I mean, is it a 'bug' that the itemisation for Slings and Bullets is shit? Or was that just a natural oversight of unfocused developers? By adding better itemisation are you not then fucking with whatever balance was created to account for the unfocused development? If you then alter the balance and AI script to better account for your new itemisation aren't you then fundamentally altering pretty much the entire game, because the entire game is, effectively, nothing more than what you fight.
I do want to play the 'freshly fresh new' ToEE game that you guys have been working on for 17 years and I will be doing that at some point, but what does that have to do with ToEE as a game and its individual legacy and the story of its legacy? Particularly as the 'commercially available' game is still the 'crap' version. You think store review pages should only include people who are familiar with 'how to mod the crap out of games'?

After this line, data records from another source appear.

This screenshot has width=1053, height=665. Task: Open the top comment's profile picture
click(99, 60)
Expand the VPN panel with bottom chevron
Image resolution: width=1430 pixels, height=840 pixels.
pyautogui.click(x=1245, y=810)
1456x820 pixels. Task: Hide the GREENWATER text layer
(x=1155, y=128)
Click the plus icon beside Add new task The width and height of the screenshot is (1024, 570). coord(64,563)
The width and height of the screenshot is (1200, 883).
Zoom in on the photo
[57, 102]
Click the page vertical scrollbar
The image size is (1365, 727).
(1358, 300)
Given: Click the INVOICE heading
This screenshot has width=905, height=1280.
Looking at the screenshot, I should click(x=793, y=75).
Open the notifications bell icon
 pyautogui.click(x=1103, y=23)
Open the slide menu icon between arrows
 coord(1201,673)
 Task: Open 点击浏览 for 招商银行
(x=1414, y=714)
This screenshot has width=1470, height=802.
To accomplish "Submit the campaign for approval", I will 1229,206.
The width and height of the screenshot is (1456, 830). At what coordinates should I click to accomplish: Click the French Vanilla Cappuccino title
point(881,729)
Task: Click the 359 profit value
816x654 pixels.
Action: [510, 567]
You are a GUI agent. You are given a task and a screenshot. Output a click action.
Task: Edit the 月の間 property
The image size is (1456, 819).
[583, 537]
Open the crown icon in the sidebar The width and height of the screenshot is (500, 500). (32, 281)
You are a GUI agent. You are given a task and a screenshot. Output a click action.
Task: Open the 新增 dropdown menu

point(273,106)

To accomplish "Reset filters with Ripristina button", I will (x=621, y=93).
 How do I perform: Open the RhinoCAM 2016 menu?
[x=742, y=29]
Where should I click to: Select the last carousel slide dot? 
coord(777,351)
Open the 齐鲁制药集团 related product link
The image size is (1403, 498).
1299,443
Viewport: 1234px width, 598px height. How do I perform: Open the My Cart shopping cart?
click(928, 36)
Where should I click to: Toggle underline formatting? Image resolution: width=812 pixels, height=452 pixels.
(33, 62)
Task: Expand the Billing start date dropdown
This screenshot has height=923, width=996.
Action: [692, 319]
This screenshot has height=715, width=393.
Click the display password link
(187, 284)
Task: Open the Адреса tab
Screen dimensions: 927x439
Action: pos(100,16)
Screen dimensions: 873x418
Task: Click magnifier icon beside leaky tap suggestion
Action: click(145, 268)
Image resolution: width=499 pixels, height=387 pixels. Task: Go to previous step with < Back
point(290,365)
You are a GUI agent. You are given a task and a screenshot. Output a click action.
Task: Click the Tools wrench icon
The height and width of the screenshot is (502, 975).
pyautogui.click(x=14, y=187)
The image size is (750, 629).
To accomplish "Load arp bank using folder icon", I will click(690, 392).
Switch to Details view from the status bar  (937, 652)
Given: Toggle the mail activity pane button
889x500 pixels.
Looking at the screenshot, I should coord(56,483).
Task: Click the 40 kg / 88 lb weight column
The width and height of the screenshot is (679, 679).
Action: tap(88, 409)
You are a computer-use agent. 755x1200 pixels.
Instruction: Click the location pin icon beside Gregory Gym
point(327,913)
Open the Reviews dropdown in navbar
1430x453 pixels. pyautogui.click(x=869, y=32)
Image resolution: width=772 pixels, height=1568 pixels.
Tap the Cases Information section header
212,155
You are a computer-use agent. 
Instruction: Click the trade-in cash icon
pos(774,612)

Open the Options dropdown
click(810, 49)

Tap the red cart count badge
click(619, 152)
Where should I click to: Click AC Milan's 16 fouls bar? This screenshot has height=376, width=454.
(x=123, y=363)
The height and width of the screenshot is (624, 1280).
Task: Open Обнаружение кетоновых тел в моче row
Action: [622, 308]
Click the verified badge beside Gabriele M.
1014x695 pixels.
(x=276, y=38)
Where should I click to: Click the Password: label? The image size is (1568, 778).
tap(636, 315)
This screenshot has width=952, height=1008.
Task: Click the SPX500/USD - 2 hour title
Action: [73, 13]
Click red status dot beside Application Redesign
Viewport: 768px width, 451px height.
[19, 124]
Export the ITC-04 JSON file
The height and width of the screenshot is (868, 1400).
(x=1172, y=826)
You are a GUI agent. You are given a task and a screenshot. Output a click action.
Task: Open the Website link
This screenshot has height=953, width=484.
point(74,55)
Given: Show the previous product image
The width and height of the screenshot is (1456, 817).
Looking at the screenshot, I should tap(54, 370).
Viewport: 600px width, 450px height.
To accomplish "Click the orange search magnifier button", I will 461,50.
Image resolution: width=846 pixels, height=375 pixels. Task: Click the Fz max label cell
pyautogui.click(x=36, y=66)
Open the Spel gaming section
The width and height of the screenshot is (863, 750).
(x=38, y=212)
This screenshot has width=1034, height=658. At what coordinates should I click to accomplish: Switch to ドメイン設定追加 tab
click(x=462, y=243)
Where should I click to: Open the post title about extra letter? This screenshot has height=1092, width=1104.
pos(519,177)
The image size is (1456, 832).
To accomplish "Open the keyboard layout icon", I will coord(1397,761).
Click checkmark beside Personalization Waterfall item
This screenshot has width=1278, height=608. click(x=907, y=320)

When I do finally play the Newer Than New ToEE, which still isn't complete yet according to yourself, I'm sure I'll like it. And although, to you, it probably sounds like I'm digging at you, I'm really not. I have nothing but admiration for your dedicated efforts to 'save' a game from itself. I just have no idea why you can't understand why ToEE was never the game to warrant this attention, as it's flaws aren't really the bugs, the flaws are inherent from every unfocused design decision. AKA: you 'improve' the game by 'turning it into a completely different game' type of situation.
But, yeah, thanks for the kinda-free new game, I'll look forward to giving it a shot in the relatively near future.
But in terms of this thread at this moment in time, I'd prefer a discussion about these inherent flaws and why you never saw them as flaws so gaping that you could so easily ignore them and even fall so much in love.